- _GIVEN DATA_:
· · · ·

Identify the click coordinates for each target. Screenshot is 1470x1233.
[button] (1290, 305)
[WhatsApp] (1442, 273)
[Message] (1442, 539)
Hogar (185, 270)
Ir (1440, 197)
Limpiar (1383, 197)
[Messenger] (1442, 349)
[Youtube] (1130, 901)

· · · ·

- _EXERCISE GOAL_:
Retype each line above exactly as written.

- _SOLUTION TO THE PROBLEM_:
Identify the click coordinates for each target. Screenshot is 1470x1233.
[button] (1290, 305)
[WhatsApp] (1442, 273)
[Message] (1442, 539)
Hogar (185, 270)
Ir (1440, 197)
Limpiar (1383, 197)
[Messenger] (1442, 349)
[Youtube] (1130, 901)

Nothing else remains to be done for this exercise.